When I think about driver's licenses and car registration, I think about the billions and even trillions of dollars that the state has stolen from the people. A driver's license is unconstitutional for an American who is simply traveling from point A to point B and not conducting commerce, meaning they are not being compensated to drive from one place to another or to move goods from one place to another. People have paid for driver's licenses and car registrations unknowingly because the state told them they had to, but that is unconstitutional. The state knowingly continues to force people to have a driver's license to drive their automobile and to register their automobile with the state, which is totally unconstitutional for someone who is simply traveling as their constitutional right. What the state has done is taken a right (to travel) and turned it into a privilege (DRIVING), and then made us pay for it—plain and simple. Even traffic tickets and other types of traffic violations are unconstitutional for someone who is merely traveling.
Now, if you are conducting commerce—like if you're driving for Amazon, delivering packages, or you drive for FedEx, UPS, or even as a mail delivery driver—that's different. They are actually conducting commerce and are bound by those laws as a driver engaged in commerce. But a free, sovereign American traveler who is simply going from point A to point B to visit family or friends, or maybe to go to the grocery store or a doctor's appointment, is not in the same jurisdiction as a person conducting commerce.
The 202-page Common Law Traffic Binder that I just finished putting together explains all this. It references court cases, discusses our rights, and addresses the jurisdictional differences, as well as many other important topics regarding our rights and the legal jurisdictions in which we are operating.

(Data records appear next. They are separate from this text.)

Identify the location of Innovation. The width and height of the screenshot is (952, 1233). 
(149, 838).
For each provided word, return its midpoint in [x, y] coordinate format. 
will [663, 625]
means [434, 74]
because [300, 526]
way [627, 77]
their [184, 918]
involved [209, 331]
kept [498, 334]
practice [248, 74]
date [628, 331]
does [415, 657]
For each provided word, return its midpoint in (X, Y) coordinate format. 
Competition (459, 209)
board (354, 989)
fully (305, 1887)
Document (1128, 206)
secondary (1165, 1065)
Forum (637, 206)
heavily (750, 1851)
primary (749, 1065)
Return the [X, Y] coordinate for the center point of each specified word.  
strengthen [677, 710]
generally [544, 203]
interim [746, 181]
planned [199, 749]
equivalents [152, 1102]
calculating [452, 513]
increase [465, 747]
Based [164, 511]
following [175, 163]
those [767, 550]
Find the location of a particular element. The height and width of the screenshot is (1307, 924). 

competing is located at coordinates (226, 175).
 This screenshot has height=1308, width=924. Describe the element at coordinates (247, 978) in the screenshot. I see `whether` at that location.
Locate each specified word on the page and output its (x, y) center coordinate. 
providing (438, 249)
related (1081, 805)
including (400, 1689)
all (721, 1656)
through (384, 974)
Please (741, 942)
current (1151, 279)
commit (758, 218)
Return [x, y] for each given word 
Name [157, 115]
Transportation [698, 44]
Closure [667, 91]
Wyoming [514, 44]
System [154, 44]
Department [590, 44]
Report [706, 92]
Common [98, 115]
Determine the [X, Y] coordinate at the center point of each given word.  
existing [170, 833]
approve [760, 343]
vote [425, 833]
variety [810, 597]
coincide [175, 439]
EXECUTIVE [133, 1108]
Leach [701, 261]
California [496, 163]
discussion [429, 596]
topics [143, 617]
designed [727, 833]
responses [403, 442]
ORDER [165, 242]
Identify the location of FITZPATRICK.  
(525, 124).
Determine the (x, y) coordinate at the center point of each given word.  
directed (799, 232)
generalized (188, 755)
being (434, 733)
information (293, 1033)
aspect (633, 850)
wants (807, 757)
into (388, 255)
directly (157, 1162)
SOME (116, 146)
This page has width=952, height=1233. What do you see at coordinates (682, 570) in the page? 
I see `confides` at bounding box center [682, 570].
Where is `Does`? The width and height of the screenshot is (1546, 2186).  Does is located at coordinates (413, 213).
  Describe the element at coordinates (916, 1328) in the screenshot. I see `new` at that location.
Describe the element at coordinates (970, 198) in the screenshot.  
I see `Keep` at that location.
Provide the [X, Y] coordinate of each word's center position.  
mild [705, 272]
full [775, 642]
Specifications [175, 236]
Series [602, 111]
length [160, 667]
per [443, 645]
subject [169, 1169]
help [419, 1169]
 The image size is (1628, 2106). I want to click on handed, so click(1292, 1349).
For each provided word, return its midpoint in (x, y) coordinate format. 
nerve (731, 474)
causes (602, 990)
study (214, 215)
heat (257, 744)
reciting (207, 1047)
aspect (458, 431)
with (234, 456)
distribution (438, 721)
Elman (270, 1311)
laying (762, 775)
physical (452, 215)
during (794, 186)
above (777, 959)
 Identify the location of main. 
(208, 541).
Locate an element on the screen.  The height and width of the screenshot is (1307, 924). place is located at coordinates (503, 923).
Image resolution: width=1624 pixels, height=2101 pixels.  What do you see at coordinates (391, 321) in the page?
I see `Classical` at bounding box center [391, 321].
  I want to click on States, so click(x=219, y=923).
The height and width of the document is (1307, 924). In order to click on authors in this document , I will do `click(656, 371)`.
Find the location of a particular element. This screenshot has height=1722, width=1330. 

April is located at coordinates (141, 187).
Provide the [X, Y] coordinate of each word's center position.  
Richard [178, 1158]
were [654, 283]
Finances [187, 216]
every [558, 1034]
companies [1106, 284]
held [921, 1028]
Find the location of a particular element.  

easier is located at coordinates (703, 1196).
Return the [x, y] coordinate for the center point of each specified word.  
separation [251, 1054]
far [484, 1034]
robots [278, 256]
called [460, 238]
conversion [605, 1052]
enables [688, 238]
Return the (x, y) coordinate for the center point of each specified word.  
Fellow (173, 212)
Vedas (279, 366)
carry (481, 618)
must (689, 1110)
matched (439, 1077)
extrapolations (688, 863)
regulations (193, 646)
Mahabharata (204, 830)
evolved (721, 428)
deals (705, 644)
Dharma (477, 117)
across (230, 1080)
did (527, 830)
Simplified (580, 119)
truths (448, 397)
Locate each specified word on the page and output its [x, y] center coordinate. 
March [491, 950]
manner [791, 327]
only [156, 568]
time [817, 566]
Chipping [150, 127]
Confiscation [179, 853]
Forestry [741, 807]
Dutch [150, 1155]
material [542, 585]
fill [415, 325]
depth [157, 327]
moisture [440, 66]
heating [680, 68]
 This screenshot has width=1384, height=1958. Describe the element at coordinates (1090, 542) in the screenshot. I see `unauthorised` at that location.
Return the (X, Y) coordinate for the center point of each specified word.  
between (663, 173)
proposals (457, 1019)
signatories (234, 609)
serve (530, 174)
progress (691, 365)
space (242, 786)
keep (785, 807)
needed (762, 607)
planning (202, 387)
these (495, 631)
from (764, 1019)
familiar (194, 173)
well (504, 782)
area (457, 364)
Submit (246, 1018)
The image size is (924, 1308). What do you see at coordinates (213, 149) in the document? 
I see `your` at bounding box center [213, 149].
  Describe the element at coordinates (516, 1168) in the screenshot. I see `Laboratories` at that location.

Don't get me wrong—I have full respect and appreciation for the police and the service they provide every day. However, as I mentioned before, I respect them as individuals first and police officers second. I also expect them to respect me as an individual and to honor my rights. When they choose to violate my rights by stopping me and attempting to write me tickets for laws that do not apply to me because I am not conducting commerce, they are violating my rights, and that’s a problem. Furthermore, if they don’t have a Reasonable Articulable Suspicion (RAS) that I have committed a crime, and they do not have a Single Articulable Fact (SAF) indicating I have committed a crime, then they do not have probable cause to even stop me.